Nessuna mitizzazione
Una scelta che Baroni non vuole tuttavia trasformare in gesto eroico. Nelle fotografie non c’è l’intenzione di costruire il mito dell’ultimo pastore né di evocare nostalgicamente un mondo perduto. Ci sono invece la fatica concreta del lavoro, le condizioni meteorologiche, la solitudine, gli spostamenti e un mestiere che, ricorda il fotografo, «non è affatto semplice». Anche per questo ha scelto di evitare un linguaggio da reportage serrato: «Non gli ho mai chiesto di rifare qualcosa per poterla fotografare. Ho cercato di osservare ciò che accadeva, restando un passo indietro.

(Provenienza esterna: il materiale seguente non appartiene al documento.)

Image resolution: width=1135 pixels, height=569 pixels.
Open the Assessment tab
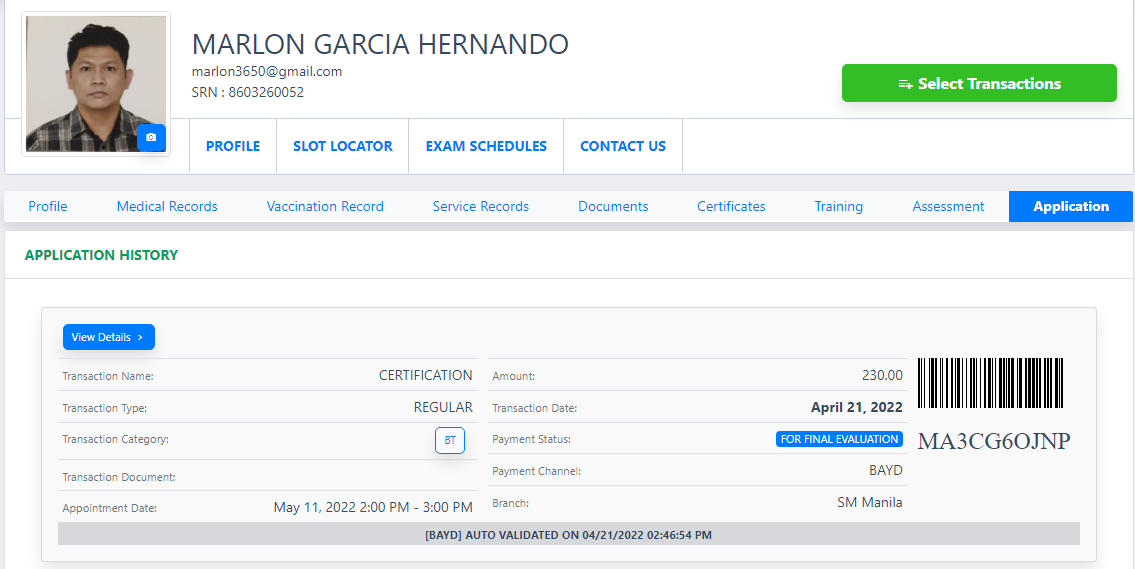tap(948, 206)
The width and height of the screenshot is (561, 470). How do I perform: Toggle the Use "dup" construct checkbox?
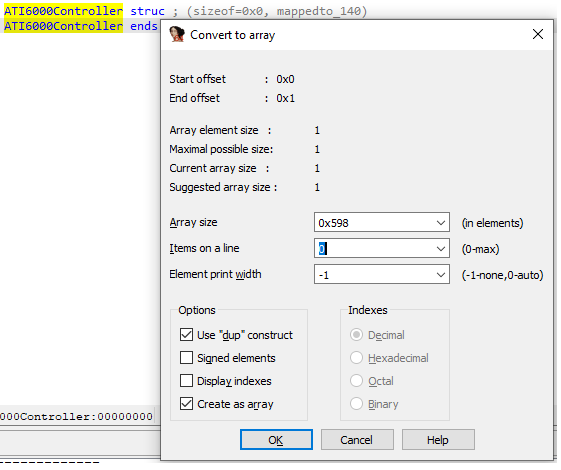point(186,335)
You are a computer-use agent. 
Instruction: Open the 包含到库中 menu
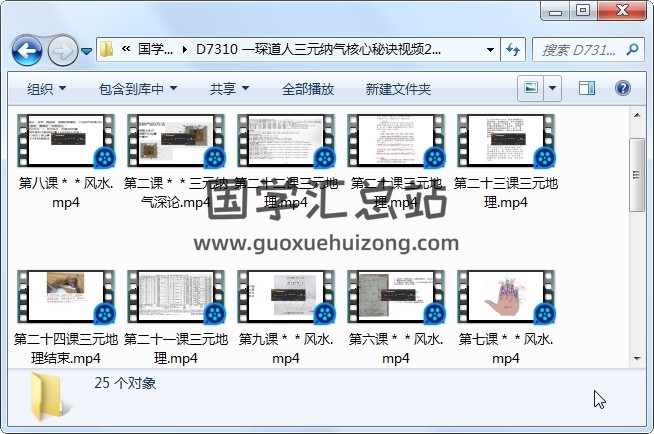pos(138,89)
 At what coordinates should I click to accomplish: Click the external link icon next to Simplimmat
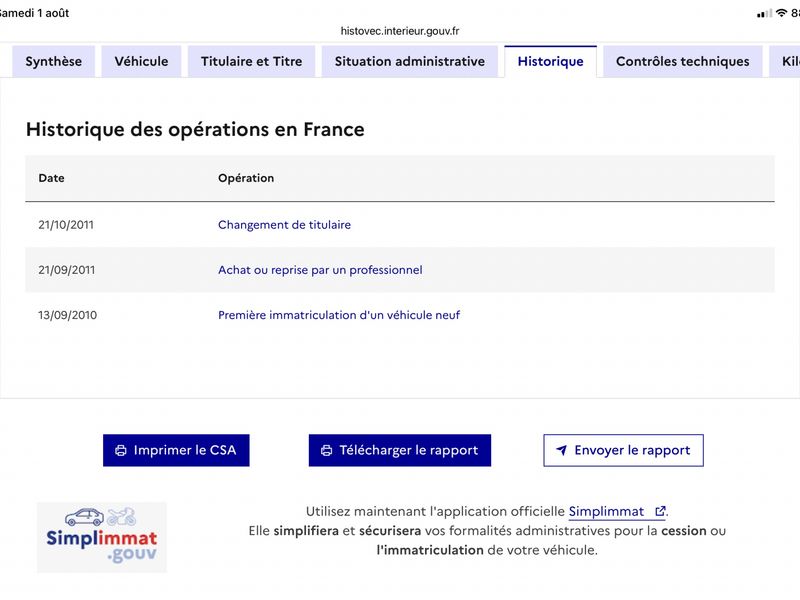click(660, 511)
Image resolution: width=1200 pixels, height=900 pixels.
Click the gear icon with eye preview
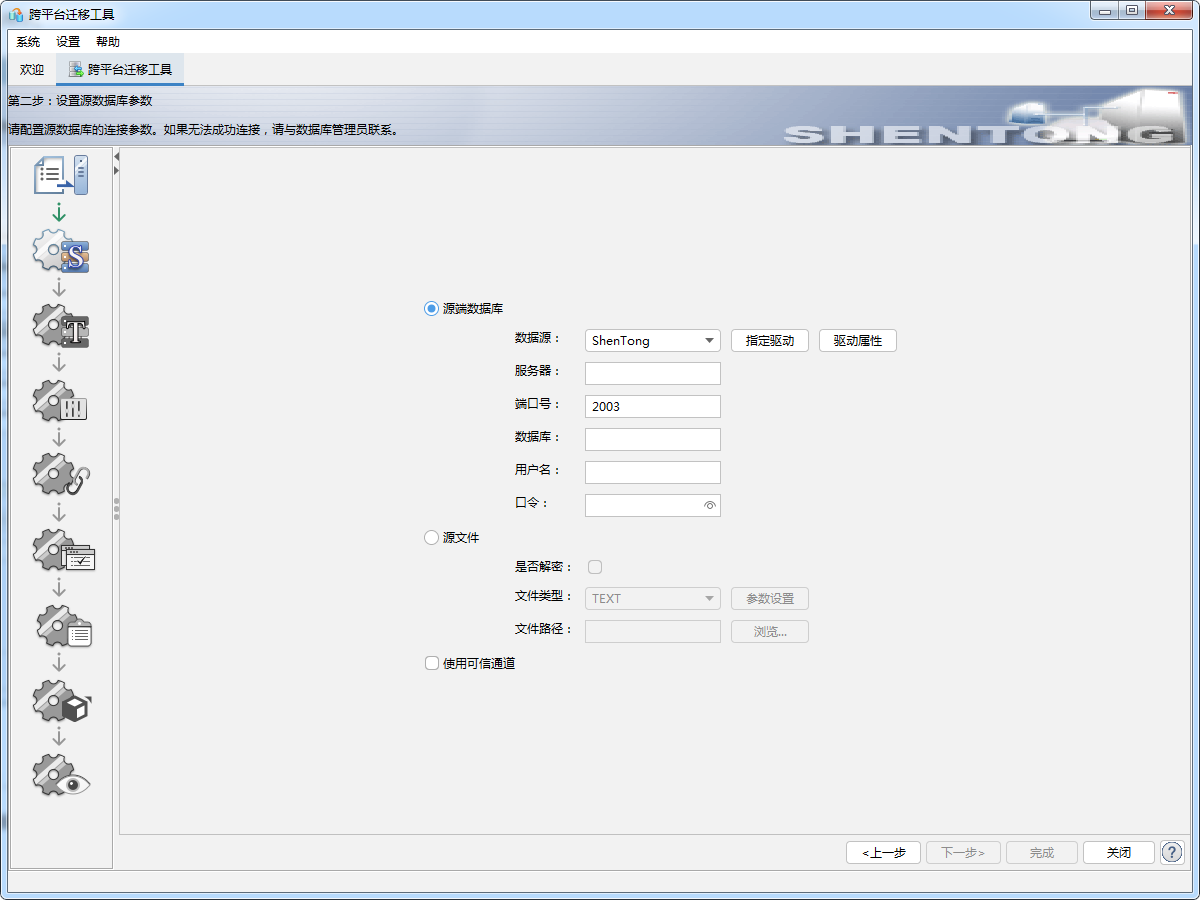tap(60, 775)
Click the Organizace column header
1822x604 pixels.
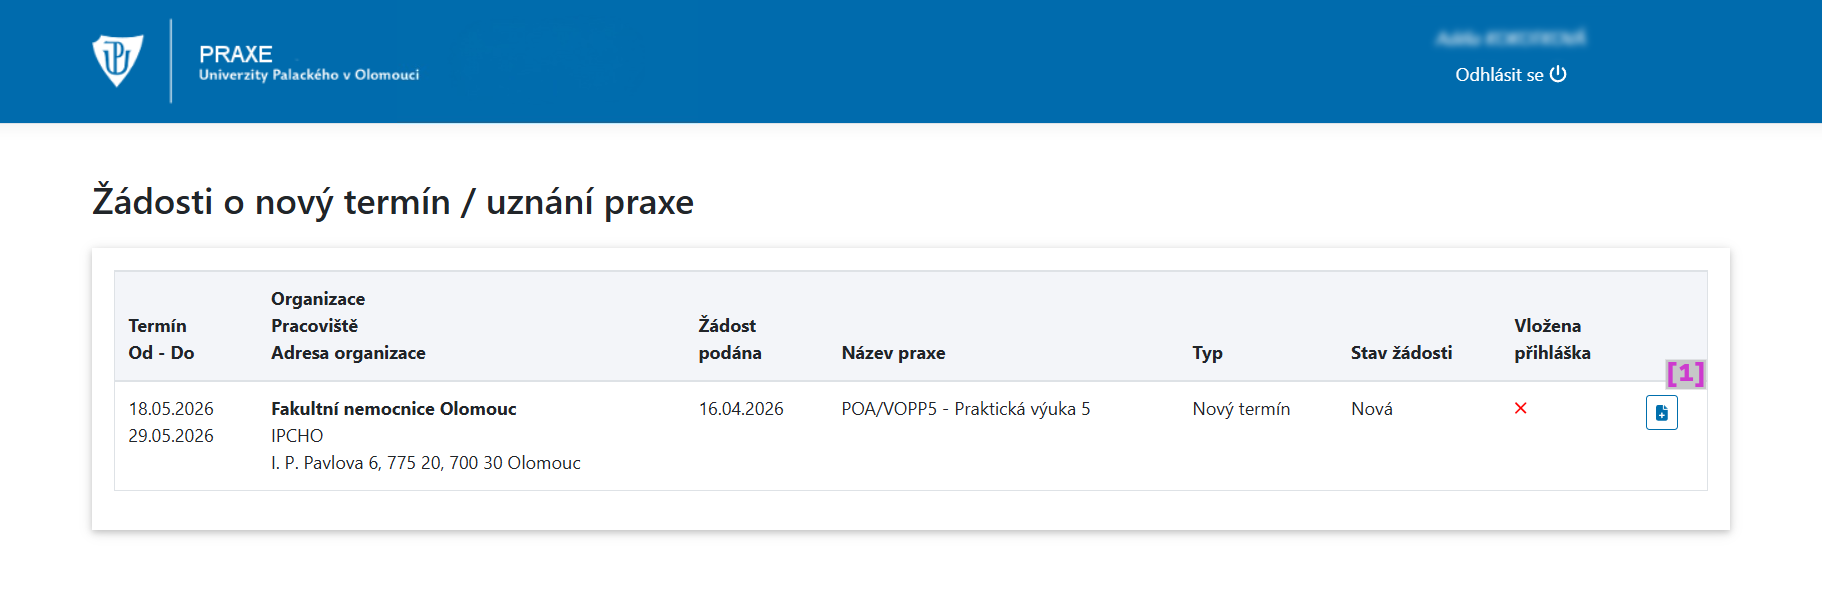coord(318,299)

Mi interessavano i gesti quotidiani, ma anche le fotografie più distanti, quelle nelle quali Mattia entra in relazione con il paesaggio». Il progetto, articolato nelle tre sezioni Contesti, Gregge e Mattia, ha trovato la propria forma definitiva attraverso il confronto con Luca Chistè, curatore della mostra. Un incontro che Baroni considera decisivo soprattutto trattandosi della sua prima esperienza espositiva: «Le fotografie sono mie, naturalmente, ma è stato Luca a vedere davvero il lavoro e a valorizzarlo. Senza la sua esperienza e il suo sguardo il progetto non avrebbe assunto questa forma e questa forza».

Un diario di riflessioni
Accanto alle immagini esiste poi un secondo racconto, fatto di parole. Durante il tempo trascorso insieme Baroni ha scritto un quaderno di riflessioni nato dal confronto con Mattia, una sorta di controcampo testuale dell’esperienza fotografica che sarà presentato, insieme al catalogo, il 22 settembre. Alla fine, allora, il segnale che scompare sulle montagne del Carega è forse soltanto il punto di partenza. Perché ciò che interessa davvero in queste immagini non è stabilire se la vita scelta da Mattia sia migliore o peggiore della nostra, né suggerire che dovremmo imitarla. È osservare qualcuno che, a ventitré anni, ha deciso quale tempo abitare, quali fatiche accettare e quale distanza prendere da ciò che sembrava già stabilito per lui. E domandarsi, mentre la sua figura si allontana dentro il paesaggio, quanto spazio rimanga ancora, nelle nostre vite continuamente raggiungibili, per scegliere davvero.